You don’t have to do anything to avoid flu vaccines. I “avoid” them because you have to waste precious time and I never get sick and I don’t like the experience of getting shots.
Yeah for sure, I think this is true for a lot of people, so perhaps "avoid" is the wrong word.
I did once calculate how many flu shots you'd have to get to save one human life based on heuristics and data on estimated length of infection chains and R0 for flu. I can't quite remember, but it's something like 100-people-years per life saved. So 10 people for 10 years might save a life by not infecting someone vulnerable. Very approximate.
I mean, they're a mess of "we're gonna guess which...this year", which seems really un-amusing - why can't they produce a series of shots that cover all the variants that they have any idea might be circulating, if they're so dangerous? We have to assume it's "because they're making a calculated risk assessment, weighing the benefits against the cost".
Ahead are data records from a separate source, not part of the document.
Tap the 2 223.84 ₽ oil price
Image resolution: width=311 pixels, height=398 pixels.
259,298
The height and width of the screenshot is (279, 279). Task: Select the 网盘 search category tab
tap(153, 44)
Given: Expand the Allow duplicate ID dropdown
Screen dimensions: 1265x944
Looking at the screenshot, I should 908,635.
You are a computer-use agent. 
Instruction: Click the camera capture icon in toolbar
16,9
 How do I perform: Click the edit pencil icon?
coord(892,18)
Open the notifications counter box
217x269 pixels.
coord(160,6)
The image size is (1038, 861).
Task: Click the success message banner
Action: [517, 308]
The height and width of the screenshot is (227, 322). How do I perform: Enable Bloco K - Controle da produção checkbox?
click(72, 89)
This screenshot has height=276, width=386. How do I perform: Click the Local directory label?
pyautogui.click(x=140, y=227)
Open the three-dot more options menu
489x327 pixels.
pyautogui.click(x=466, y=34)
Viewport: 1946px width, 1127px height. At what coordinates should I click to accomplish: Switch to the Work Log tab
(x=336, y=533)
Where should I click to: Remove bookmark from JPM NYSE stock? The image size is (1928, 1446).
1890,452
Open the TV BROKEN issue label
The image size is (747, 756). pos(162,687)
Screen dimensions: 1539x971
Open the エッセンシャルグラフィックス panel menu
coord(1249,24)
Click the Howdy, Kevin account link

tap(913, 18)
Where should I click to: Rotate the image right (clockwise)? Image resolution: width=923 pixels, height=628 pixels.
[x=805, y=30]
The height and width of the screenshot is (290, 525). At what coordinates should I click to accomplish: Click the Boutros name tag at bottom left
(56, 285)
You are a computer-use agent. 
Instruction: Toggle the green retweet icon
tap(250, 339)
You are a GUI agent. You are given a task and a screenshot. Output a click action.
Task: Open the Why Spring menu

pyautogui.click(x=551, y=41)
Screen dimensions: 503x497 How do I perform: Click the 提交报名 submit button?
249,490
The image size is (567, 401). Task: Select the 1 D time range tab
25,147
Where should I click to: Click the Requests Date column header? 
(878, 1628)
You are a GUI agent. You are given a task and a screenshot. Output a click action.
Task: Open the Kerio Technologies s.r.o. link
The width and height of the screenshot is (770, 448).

If they guess right, and you get one, and you're exposed sufficiently to be infected, then they could make your infection less unpleasant (death is, after all, the worst case and unpleasant).
"I never get sick" is rolling dice. So is getting a flu shot, but in a different way. In the end, people still have to have the right to make those decisions for themselves (same weighing benefits against costs), with the understanding that if they get something bad enough (not that Ebola is that common in the US, or that there's a vaccine) they might not be savable and/or might be locked in a box to prevent risk to other people.
Most people don't wear life-vests on dry land. Severe flu is very, very rare in most healthy people below 60 or 70. It's simply not a real risk, compared to driving to and from work.
Also vaccine hesitancy is a centuries old phenomenon at this point. And the original (retracted) MMR vaccine / autism paper was from like 1998.